EXERCISE BRIEF → Copy out the entries that follow. Leave none out.

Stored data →
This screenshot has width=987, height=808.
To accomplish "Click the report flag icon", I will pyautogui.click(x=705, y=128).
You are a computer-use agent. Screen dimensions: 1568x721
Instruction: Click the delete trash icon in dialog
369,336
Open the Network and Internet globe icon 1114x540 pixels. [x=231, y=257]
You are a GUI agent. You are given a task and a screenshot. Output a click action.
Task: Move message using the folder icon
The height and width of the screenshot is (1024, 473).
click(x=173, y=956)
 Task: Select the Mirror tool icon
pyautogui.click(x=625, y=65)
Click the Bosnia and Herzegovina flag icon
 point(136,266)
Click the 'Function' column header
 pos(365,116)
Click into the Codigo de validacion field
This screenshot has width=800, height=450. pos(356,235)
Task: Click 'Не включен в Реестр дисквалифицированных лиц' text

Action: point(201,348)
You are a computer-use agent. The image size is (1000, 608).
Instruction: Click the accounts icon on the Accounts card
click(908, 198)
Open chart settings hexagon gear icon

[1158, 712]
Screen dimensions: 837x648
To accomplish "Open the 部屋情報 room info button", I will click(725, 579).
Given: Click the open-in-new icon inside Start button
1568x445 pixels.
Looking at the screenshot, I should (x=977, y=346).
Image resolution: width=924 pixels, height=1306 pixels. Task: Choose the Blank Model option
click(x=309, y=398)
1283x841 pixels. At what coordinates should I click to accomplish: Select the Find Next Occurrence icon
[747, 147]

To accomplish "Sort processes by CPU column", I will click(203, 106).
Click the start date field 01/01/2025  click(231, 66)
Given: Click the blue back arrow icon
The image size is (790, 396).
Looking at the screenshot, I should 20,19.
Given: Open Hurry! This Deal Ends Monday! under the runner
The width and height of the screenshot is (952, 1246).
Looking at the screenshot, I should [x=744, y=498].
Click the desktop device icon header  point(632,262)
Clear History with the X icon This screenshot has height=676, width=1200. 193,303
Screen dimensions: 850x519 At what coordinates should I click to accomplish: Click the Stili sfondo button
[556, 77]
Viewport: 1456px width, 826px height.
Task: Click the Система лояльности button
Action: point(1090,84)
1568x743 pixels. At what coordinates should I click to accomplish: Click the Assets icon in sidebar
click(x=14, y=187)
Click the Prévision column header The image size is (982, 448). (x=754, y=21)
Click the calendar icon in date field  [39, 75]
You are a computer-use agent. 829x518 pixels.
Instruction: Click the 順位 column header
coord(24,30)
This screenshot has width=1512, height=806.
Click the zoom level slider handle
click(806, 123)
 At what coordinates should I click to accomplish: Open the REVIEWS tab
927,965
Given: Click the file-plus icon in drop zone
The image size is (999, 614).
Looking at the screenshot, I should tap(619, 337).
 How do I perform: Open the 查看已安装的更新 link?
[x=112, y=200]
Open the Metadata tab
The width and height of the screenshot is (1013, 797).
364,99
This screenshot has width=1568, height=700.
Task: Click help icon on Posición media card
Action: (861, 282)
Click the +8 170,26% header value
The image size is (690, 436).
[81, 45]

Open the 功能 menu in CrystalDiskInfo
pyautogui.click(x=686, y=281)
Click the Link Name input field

ANSWER TO THIS EXERCISE →
This screenshot has width=987, height=808.
To accomplish "Click the report flag icon", I will pyautogui.click(x=705, y=128).
You are a computer-use agent. Screen dimensions: 1568x721
Instruction: Click the delete trash icon in dialog
369,336
Open the Network and Internet globe icon 1114x540 pixels. [x=231, y=257]
You are a GUI agent. You are given a task and a screenshot. Output a click action.
Task: Move message using the folder icon
The height and width of the screenshot is (1024, 473).
click(x=173, y=956)
 Task: Select the Mirror tool icon
pyautogui.click(x=625, y=65)
Click the Bosnia and Herzegovina flag icon
 point(136,266)
Click the 'Function' column header
 pos(365,116)
Click into the Codigo de validacion field
This screenshot has width=800, height=450. pos(356,235)
Task: Click 'Не включен в Реестр дисквалифицированных лиц' text

Action: point(201,348)
You are a computer-use agent. The image size is (1000, 608).
Instruction: Click the accounts icon on the Accounts card
click(908, 198)
Open chart settings hexagon gear icon

[1158, 712]
Screen dimensions: 837x648
To accomplish "Open the 部屋情報 room info button", I will click(725, 579).
Given: Click the open-in-new icon inside Start button
1568x445 pixels.
Looking at the screenshot, I should (x=977, y=346).
Image resolution: width=924 pixels, height=1306 pixels. Task: Choose the Blank Model option
click(x=309, y=398)
1283x841 pixels. At what coordinates should I click to accomplish: Select the Find Next Occurrence icon
[747, 147]

To accomplish "Sort processes by CPU column", I will click(203, 106).
Click the start date field 01/01/2025  click(231, 66)
Given: Click the blue back arrow icon
The image size is (790, 396).
Looking at the screenshot, I should 20,19.
Given: Open Hurry! This Deal Ends Monday! under the runner
The width and height of the screenshot is (952, 1246).
Looking at the screenshot, I should [x=744, y=498].
Click the desktop device icon header  point(632,262)
Clear History with the X icon This screenshot has height=676, width=1200. 193,303
Screen dimensions: 850x519 At what coordinates should I click to accomplish: Click the Stili sfondo button
[556, 77]
Viewport: 1456px width, 826px height.
Task: Click the Система лояльности button
Action: point(1090,84)
1568x743 pixels. At what coordinates should I click to accomplish: Click the Assets icon in sidebar
click(x=14, y=187)
Click the Prévision column header The image size is (982, 448). (x=754, y=21)
Click the calendar icon in date field  [39, 75]
You are a computer-use agent. 829x518 pixels.
Instruction: Click the 順位 column header
coord(24,30)
This screenshot has width=1512, height=806.
Click the zoom level slider handle
click(806, 123)
 At what coordinates should I click to accomplish: Open the REVIEWS tab
927,965
Given: Click the file-plus icon in drop zone
The image size is (999, 614).
Looking at the screenshot, I should tap(619, 337).
 How do I perform: Open the 查看已安装的更新 link?
[x=112, y=200]
Open the Metadata tab
The width and height of the screenshot is (1013, 797).
364,99
This screenshot has width=1568, height=700.
Task: Click help icon on Posición media card
Action: (861, 282)
Click the +8 170,26% header value
The image size is (690, 436).
[81, 45]

Open the 功能 menu in CrystalDiskInfo
pyautogui.click(x=686, y=281)
Click the Link Name input field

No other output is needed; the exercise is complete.